Write out exactly the lines from the one that contains "Click the cz89.com logo link" down to the last line of the material below, keeping both ends and omitting pictures.

----- Data extracts -----

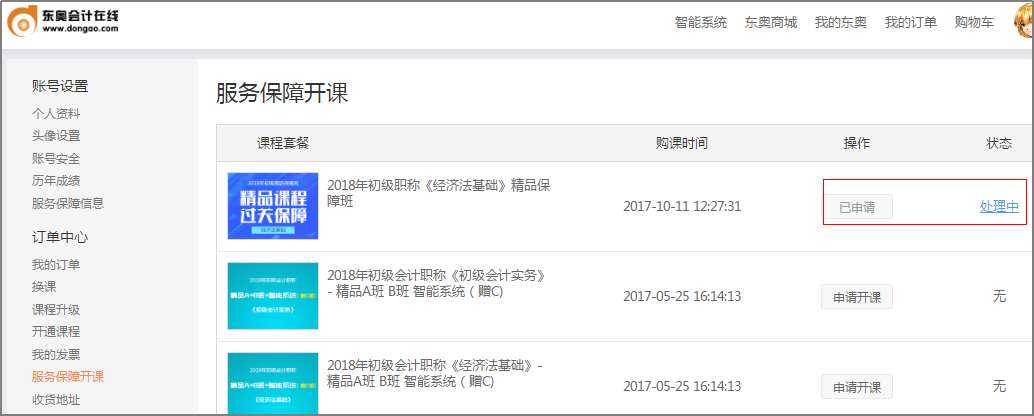The height and width of the screenshot is (416, 1034).
Task: Select 课程升级 in the sidebar
Action: [56, 310]
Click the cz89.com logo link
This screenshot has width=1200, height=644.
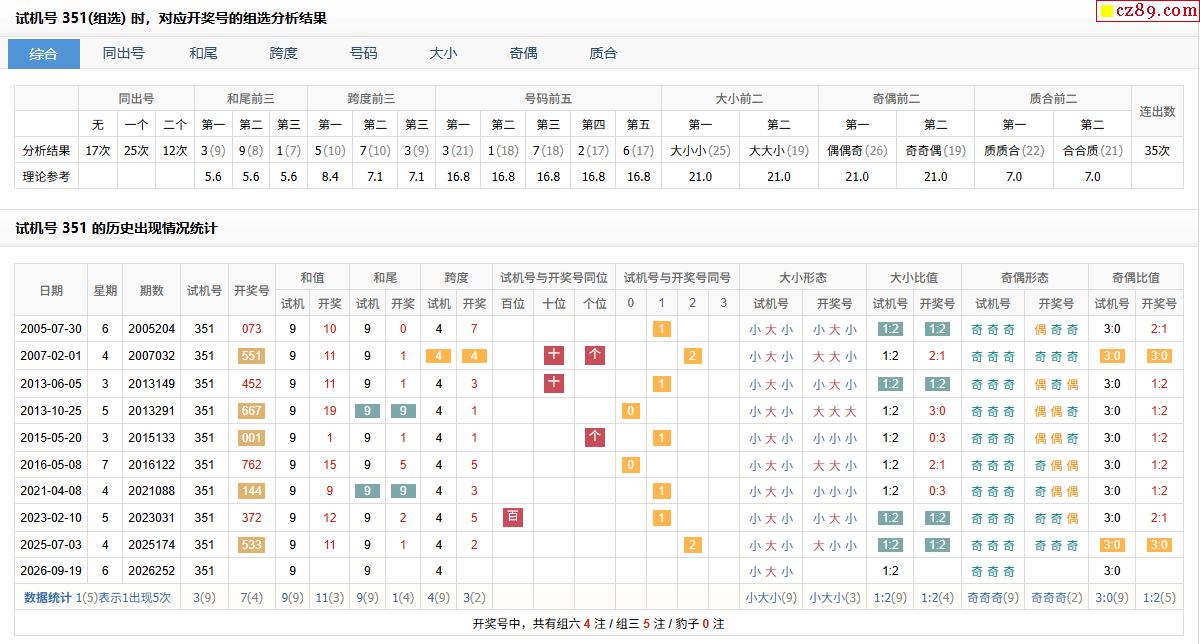click(1147, 11)
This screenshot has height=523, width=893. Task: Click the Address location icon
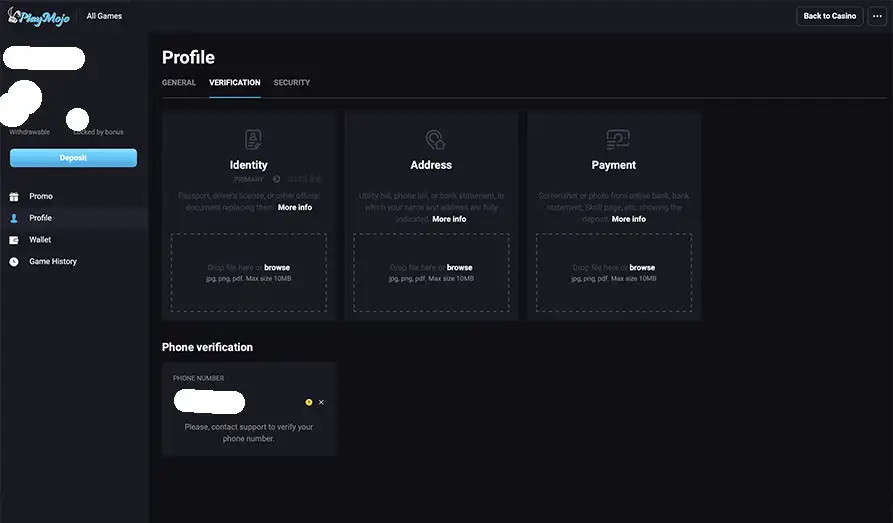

-----

_Answer to the problem_
Click the cz89.com logo link
This screenshot has width=1200, height=644.
click(1147, 11)
This screenshot has height=523, width=893. Task: Click the Address location icon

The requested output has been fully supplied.